Of the 34 households, 50.0% of which had children under the age of 18 living with them, 52.9% were married couples living together, 11.8% were cohabitating couples, 0.0% had a female householder with no spouse or partner present and 35.3% had a male householder with no spouse or partner present. 23.5% of all households were non-families. 17.6% of all households were made up of individuals, 5.9% had someone living alone who was 65 years old or older.

The median age in the city was 45.8 years. 25.8% of the residents were under the age of 20; 6.5% were between the ages of 20 and 24; 12.9% were from 25 and 44; 38.7% were from 45 and 64; and 16.1% were 65 years of age or older. The gender makeup of the city was 58.1% male and 41.9% female.

===2010 census===
As of the census of 2010, there were 58 people, 29 households, and 18 families living in the city. The population density was 105.5 PD/sqmi. There were 43 housing units at an average density of 78.2 /sqmi.
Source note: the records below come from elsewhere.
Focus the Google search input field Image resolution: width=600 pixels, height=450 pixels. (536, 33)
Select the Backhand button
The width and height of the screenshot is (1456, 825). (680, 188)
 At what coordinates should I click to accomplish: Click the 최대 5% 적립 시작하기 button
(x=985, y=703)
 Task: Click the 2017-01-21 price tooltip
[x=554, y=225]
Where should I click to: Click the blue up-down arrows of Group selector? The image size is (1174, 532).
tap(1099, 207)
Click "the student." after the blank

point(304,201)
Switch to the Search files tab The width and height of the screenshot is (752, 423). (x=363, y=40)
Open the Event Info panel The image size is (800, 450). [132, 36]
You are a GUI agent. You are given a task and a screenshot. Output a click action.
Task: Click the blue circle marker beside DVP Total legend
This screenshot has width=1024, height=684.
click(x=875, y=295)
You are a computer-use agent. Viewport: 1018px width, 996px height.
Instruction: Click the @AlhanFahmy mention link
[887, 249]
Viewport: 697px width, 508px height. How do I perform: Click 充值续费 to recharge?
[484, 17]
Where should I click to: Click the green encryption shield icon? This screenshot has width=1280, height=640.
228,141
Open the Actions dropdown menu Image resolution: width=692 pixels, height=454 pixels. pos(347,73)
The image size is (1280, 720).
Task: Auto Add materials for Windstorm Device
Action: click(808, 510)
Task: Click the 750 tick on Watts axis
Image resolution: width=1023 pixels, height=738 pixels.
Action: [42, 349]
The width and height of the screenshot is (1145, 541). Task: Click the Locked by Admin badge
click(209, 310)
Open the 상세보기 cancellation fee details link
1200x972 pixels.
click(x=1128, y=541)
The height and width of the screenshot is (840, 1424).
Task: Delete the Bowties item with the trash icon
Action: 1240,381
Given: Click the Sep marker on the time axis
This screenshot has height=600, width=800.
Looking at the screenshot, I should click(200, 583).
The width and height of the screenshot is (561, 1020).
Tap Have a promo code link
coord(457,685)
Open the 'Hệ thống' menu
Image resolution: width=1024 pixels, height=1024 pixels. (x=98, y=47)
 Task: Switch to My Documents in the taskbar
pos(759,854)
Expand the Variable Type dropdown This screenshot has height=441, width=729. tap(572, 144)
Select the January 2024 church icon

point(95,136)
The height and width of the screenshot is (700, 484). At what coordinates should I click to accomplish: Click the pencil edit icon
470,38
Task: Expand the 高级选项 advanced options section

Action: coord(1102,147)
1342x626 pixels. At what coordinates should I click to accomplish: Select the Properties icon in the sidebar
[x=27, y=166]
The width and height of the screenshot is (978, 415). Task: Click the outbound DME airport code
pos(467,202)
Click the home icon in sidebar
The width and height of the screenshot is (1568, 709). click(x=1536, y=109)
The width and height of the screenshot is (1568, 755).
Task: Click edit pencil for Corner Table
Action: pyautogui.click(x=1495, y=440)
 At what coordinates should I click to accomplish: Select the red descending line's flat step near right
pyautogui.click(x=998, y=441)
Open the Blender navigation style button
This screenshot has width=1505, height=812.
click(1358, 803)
The racial makeup of the city was 96.6% White and 3.4% Asian.

There were 29 households, of which 10.3% had children under the age of 18 living with them, 55.2% were married couples living together, 3.4% had a female householder with no husband present, 3.4% had a male householder with no wife present, and 37.9% were non-families. 31.0% of all households were made up of individuals, and 13.8% had someone living alone who was 65 years of age or older. The average household size was 1.90 and the average family size was 2.33.

The median age in the city was 51.7 years. 8.6% of residents were under the age of 18; 6.8% were between the ages of 18 and 24; 13.8% were from 25 to 44; 46.5% were from 45 to 64; and 24.1% were 65 years of age or older. The gender makeup of the city was 46.6% male and 53.4% female.

===2000 census===
As of the census of 2000, there were 80 people, 37 households, and 19 families living in the city. The population density was 144.5 PD/sqmi. There were 52 housing units at an average density of 93.9 /sqmi. The racial makeup of the city was 96.25% White, 2.50% Native American, and 1.25% from two or more races.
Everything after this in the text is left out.